On 2/7/15 7:52 PM, tcak wrote:
> One of the reasons why I use C functions is that I expect same behaviour
> from D code what I would expect from C. I don't think it is a good idea
> to make wrapper on top of them. Maybe you could say, "Hey, look, it just
> makes safer, that's all", but, hmm there are so many functions, and this
> wrapping process can go in many directions.

Just looking at making them safe. Not all can be made safe btw. -- Andrei

On 2/7/15 8:00 PM, H. S. Teoh via Digitalmars-d wrote:
> On Sat, Feb 07, 2015 at 06:19:19PM -0800, Andrei Alexandrescu via Digitalmars-d wrote:
> [...]
>> private @system T[] mallocUninitializedArrayImpl(T)(size_t n)
>> {
>>      auto p = malloc(n * T.sizeof);
>>      p || assert(0, "Not enough memory");
>
> This is a truly strange way of writing it... why not:
>
> 	assert(p !is null, "Not enough memory");
>
> ?

assert(0) is not removed in release mode. -- Andrei

On Sat, Feb 07, 2015 at 08:14:39PM -0800, Andrei Alexandrescu via Digitalmars-d wrote:
> On 2/7/15 7:52 PM, tcak wrote:
> >One of the reasons why I use C functions is that I expect same behaviour from D code what I would expect from C. I don't think it is a good idea to make wrapper on top of them. Maybe you could say, "Hey, look, it just makes safer, that's all", but, hmm there are so many functions, and this wrapping process can go in many directions.
> 
> Just looking at making them safe. Not all can be made safe btw. -- Andrei

Come to think of it, is there any point in making malloc @safe/@trusted at all? I don't think it's possible to make free() @safe, so what's the purpose of making malloc callable from @safe code? Unless you make a ref-counted wrapper of some sort around it, in which case you might as well use RefCounted instead.
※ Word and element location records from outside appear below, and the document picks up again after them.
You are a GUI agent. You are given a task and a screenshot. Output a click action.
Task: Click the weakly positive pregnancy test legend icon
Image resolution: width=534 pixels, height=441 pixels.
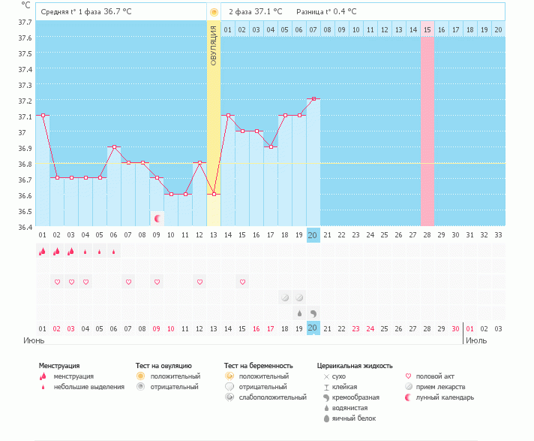point(229,397)
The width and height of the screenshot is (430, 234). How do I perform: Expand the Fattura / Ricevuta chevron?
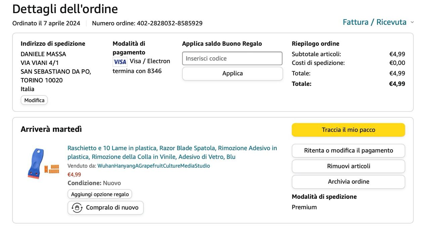(x=412, y=23)
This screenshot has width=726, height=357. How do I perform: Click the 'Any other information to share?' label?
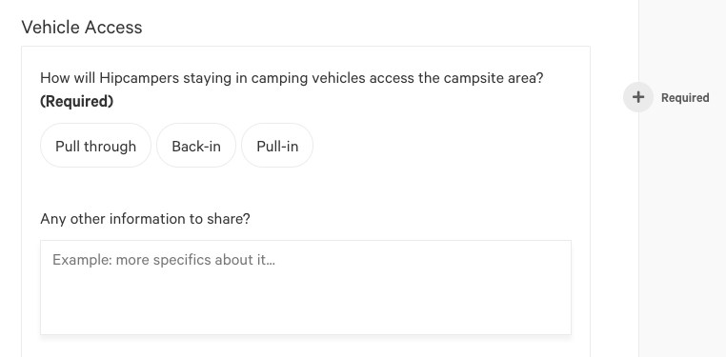click(x=145, y=219)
I thought about making the equivalent of auto_ptr, but unless you make it non-copyable (or only destructively copyable, and no pointer extraction is permitted), there's no way it can be truly @safe.

The only possible advantage we could gain is *type* safety by wrapping malloc in a type-safe way (i.e., don't expose void*).


T

-- 
Long, long ago, the ancient Chinese invented a device that lets them see through walls. It was called the "window".